Monday, August 20, 2012

Mr. M




In the beginning, there was a sound, no, a voice, summoning him from the darkness. In between bouts of darkness, there was nothing but pain. 10,000 times he saw himself die in fire, with poison, being devoured, and always, always falling.


The tasks he had before him, he knew no other could fulfill. She had claimed him for her champion the moment she had first been in danger. His companions, few that they were had fallen long ago.

He read her letters, stuffed them in his pockets to read in rare moments of leisure. She knew he was in pursuit, wrote that it gave her comfort. And still he followed, always a step behind her captors, his heart aching with the thought of how she must be suffering at their hands.


And the darkness would return and he would wake to find himself again in the same battle and the darkness would enfold him and he would wake to find himself again in the same battle. But he couldn't stop. The half remembered sound of her voice, the slide of light down a loose tendril of hair, the scrap of ribbon she'd tied the last note with. These things pulled him inexorably onward, her sweet skin always a handspan too far.

And the world changed and he went on, the blackness claiming him less and less, but with that came hideous, conscious paralysis and despair at his traitorous body until he could move once again.

It was harder to go on. He was so tired. But still her letters came and he kept them. They were no longer on paper but through new devices. He forgot that sweet and soft perfume that clung to the letters. He forgot joy or light.




Berries he foraged turned to ash in his mouth. The mushrooms in his pack were old, crumbly, stale. Food and rest were so hard to come by on the road that stretched on before and behind him.







He thought back to the first moment he thought he had to have her. That first laughing glance. The way she treated him, even though his home was humble and he was in trade, and nothing but ease and light shone from her eyes. Those long first years when he thought he could save her, but he hardly knew what he was fighting for anymore. She'd become nothing more than cryptic words floating across a screen.




Weary and aching with years on the road, he limped into the next town on his path. He looked at all the villagers around him and their smiles seemed false and fixed, their movements stilted. He took this all in with dull eyes as he made his way to the center of the town and was granted access to the castle courtyard. He knew he would never gain the ear of the king, not with his scars and wild hair. His clothes lay about him in tatters, and grizzled as he was, his muscles showed him to be a true warrior.

Stepping over to a rain barrel, he drank deeply and splashed water over his hair and roughly trimmed his beard until he had the semblance of a mustache again and some could see a glimpse of the stout-hearted, strong man he once was. He walked through the courtyard and up the steps to the grand hall. When he arrived, he saw faces he knew but they would not meet his gaze and they would not answer his questions and they would not let him in to see the king.
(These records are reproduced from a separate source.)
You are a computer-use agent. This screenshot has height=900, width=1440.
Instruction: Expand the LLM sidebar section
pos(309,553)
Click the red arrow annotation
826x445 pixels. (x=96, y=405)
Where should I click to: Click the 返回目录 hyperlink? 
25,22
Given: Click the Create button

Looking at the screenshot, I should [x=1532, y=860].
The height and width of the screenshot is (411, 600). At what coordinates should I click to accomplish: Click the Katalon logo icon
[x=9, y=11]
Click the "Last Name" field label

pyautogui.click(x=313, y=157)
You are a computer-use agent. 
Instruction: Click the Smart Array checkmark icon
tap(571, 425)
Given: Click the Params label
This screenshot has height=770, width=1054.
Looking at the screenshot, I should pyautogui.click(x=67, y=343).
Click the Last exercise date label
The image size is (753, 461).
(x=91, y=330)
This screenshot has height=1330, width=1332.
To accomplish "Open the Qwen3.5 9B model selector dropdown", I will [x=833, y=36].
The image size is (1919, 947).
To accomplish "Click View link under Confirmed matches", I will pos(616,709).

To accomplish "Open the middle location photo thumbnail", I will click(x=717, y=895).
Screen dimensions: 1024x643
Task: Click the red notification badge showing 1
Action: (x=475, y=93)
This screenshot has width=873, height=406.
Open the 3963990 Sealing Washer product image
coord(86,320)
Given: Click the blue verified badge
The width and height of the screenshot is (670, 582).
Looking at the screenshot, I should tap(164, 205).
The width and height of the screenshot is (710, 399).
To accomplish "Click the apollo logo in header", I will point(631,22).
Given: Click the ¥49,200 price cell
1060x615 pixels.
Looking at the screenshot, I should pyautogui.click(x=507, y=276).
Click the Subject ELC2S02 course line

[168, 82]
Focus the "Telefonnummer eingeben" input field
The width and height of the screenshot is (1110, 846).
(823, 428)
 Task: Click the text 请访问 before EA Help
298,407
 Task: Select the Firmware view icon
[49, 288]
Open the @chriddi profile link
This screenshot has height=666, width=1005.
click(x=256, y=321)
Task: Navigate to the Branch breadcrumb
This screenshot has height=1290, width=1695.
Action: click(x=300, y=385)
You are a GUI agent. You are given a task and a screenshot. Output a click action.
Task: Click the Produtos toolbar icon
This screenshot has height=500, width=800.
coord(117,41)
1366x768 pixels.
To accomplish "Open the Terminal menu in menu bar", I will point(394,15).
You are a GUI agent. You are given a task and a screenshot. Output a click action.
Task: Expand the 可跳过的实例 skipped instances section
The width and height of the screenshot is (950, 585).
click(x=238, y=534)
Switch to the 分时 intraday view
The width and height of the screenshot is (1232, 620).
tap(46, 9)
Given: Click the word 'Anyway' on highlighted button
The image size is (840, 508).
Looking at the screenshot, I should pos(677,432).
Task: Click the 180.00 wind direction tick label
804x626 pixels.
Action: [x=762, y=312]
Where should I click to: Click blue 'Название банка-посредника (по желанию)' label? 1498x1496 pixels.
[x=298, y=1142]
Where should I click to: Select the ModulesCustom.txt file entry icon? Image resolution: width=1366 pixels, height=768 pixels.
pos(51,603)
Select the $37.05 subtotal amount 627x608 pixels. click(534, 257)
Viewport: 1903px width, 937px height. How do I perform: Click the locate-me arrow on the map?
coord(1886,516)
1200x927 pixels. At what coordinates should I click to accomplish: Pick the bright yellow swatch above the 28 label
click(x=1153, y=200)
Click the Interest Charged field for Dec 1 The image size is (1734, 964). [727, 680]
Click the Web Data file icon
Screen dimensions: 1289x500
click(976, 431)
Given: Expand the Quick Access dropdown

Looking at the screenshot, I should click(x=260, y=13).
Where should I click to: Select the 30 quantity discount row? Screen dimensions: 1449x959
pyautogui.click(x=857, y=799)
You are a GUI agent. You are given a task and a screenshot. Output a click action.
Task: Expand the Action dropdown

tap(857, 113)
He turned on his heel, anger fueling his departure.

A flash of pink on the steps startled him but as he turned he saw nothing but a bent old woman with a scrap of ribbon in her hair.
"I'm sorry," she said. "I'm sorry they wouldn't let you in to see the king, but they let so few in anymore. His temper, you know."
He nodded and shrugged and went to turn from the woman with a firm step, but she caught his arm and whispered, "She's not here, dearie. Your princess is in another castle."

Flinging her hand away, he howled his rage to the unforgiving pale blue sky with their mocking, smiling white clouds.